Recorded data
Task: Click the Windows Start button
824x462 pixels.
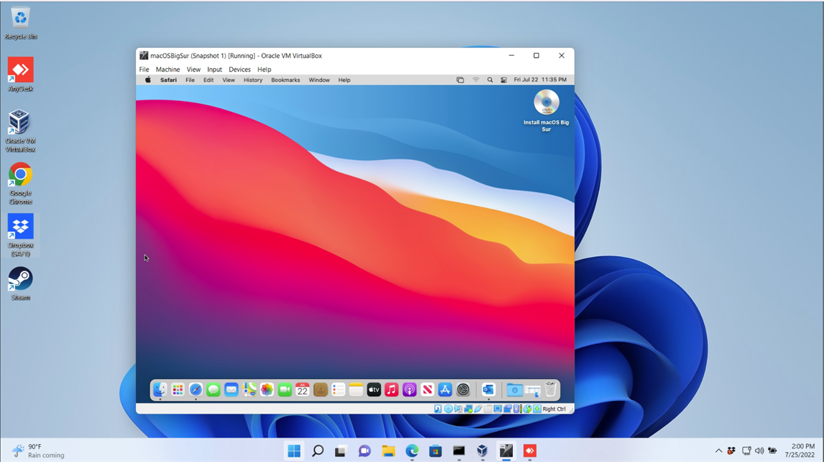Action: point(294,451)
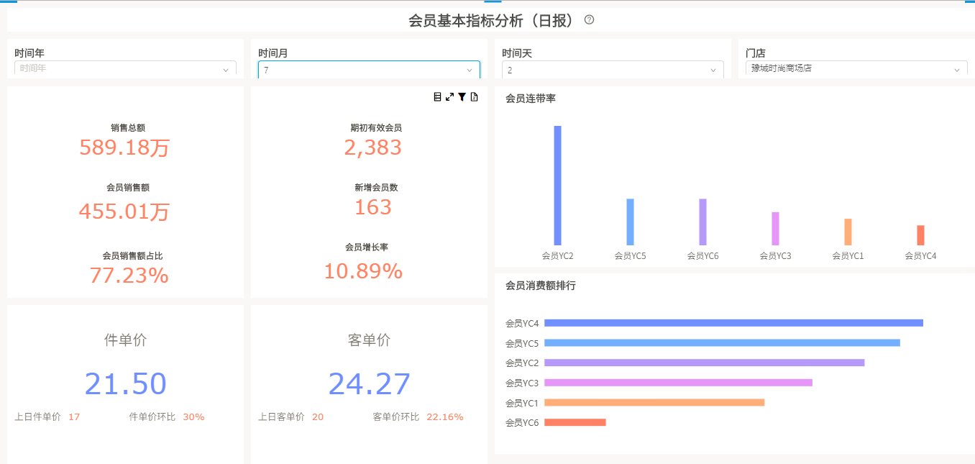
Task: Select the 会员YC5 column in 会员连带率
Action: point(630,222)
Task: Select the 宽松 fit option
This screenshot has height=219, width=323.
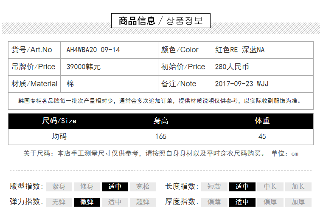Action: tap(143, 187)
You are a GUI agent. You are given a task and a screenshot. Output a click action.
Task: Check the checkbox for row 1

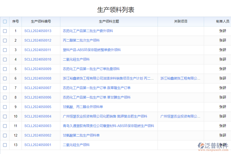(x=5, y=31)
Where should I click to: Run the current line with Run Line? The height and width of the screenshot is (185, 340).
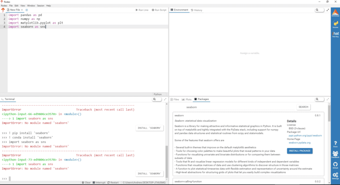pyautogui.click(x=142, y=10)
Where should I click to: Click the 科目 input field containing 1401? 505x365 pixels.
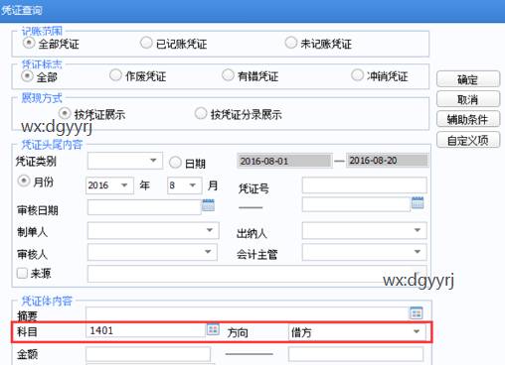146,330
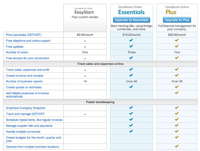Click Essentials checkmark for Create quotes or estimates
This screenshot has width=200, height=151.
click(x=131, y=87)
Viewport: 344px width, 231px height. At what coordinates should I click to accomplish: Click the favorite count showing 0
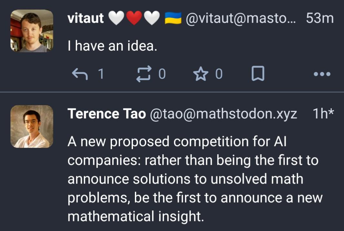tap(219, 74)
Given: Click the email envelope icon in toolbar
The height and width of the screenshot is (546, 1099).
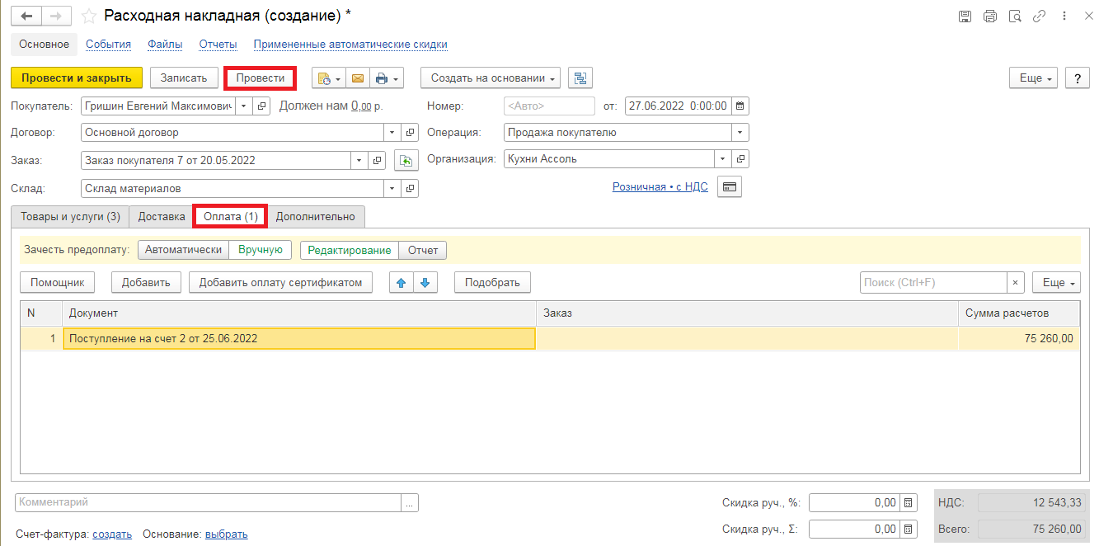Looking at the screenshot, I should [357, 78].
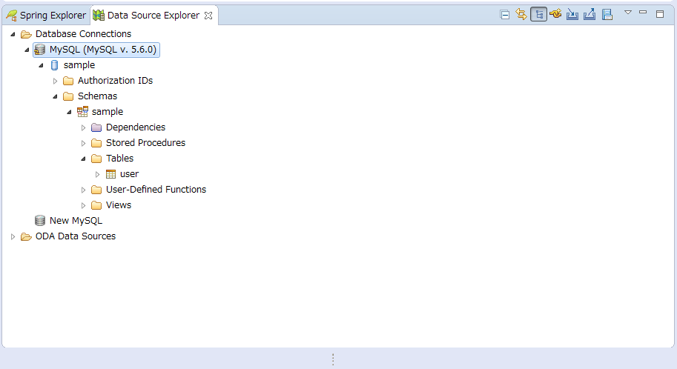The width and height of the screenshot is (677, 369).
Task: Switch to the Spring Explorer tab
Action: 46,15
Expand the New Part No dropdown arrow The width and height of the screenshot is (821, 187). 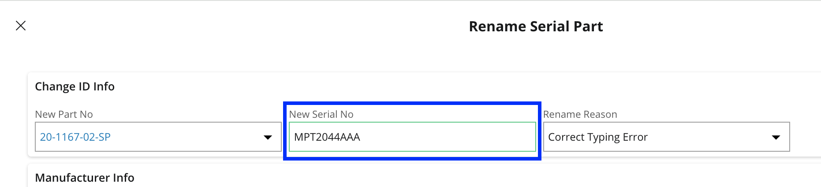click(x=268, y=137)
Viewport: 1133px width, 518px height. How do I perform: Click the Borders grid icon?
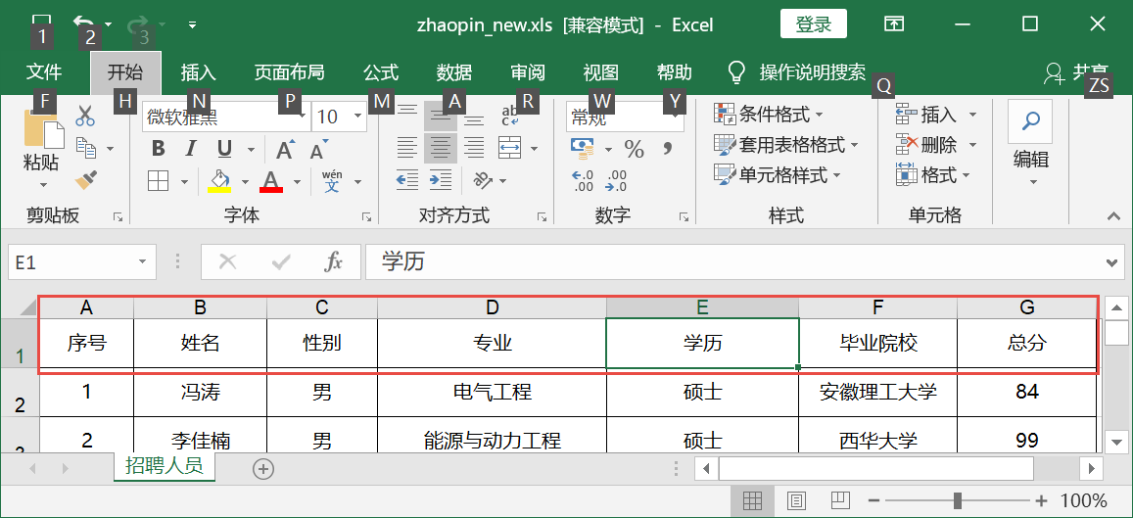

WORK ORDER
Could you please write out exactly the lines from the start of the entries above through the line that holds "You are a GUI", both included, with no pictures?

TASK SOLUTION
Task: Click the Windows Start button
824x462 pixels.
Action: point(294,451)
Task: Select the 会员YC5 column in 会员连带率
Action: point(630,222)
Task: Select the 宽松 fit option
This screenshot has height=219, width=323.
Action: tap(143, 187)
You are a GUI agent. You are given a task and a screenshot. Output a click action.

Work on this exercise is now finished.